The man only heard one person running.
“But I didn’t hear anybody say ‘oh’ or nothing,” he said, noting that he was expecting to hear a woman’s shrill screams or some other kind of human interaction in response to gunshots.
The scene remained chaotic Monday afternoon as low-flying helicopters continue to circle the area where 13 people are now reported dead. Police detectives and, later, federal agents, congregated in a taped-off area concentrated around 700 M Street Southeast. The crime scene has drawn a host of cops from many agencies.
Bureau of Alcohol, Tobacco and Firearms (ATF) agents arrived at the scene at approximately 11:45 AM, armoring up and fastening themselves with bullet-proof vests before joining D.C. police on M Street patrolling the roped-off area, which encompasses numerous buildings and rooftops.
The Navy Yard covers wide area, with many bystanders and evacuees. Navy Yard employees were sent to Nationals Stadium nearby to be reunited with family members.

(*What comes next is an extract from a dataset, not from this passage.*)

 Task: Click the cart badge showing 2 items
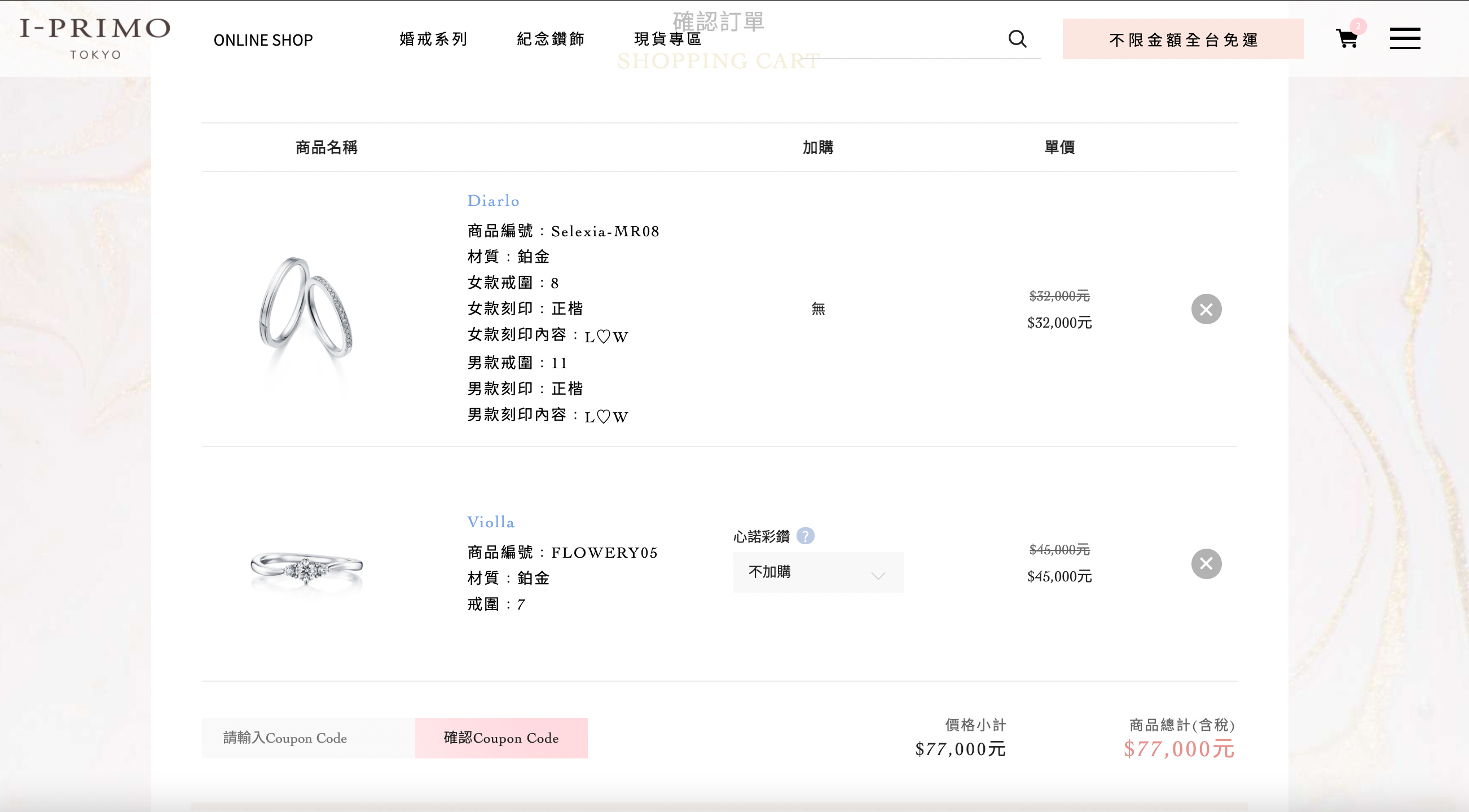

Children were let out of a side door of Eagle Academy Public Charter School, located directly next door to the primary police and ATF buildup. School officials, who had been nervously monitoring the situation through windows prior to releasing the children, escorted the kids out.
“No questions” one administrator shouted as she opened the doors.
Police parked outside the Port Cafe hollered at the kids, some of whom initially wandered into a roped-off block, and pointed them in a safer direction.
The Navy Yard employee who believed the attacker acted alone remained relatively calm during the crisis. Tensions ran high as the employees made their way down the street, with an argument breaking out between two employees and a shout of “How about being a little more considerate, asshole?”
“It sounded like a .22 to me,” said the witness. “I went in the front door, the main gate, the main door, and went up and badged in, which of course you all have to badge in…It’s high security. If you don’t have a cat card, which is common access card, you can’t get into the building…It’s highly secure,” the man said.
At least one television report claimed that Alexis used a former employee’s card to gain access to the building.
“I went up the steps to go to the second floor, which is my floor,” said the witness. “And as I walked to the top of the steps, I heard what I thought was a locker door slam…I didn’t hear the ‘oh.’ Nobody commented, ‘you okay, you okay?’ Nothing.”
The man reported that two fellow employees were “spooked.”
“The next thing I know, I hear a couple more shots,” he said. “I didn’t know they were shots, and I’m thinking, ‘Okay, it’s probably shots, I need to get out.'” He said felt like an “open target” as he went downstairs, exited the building, and went across the street. He later composed himself and assisted others.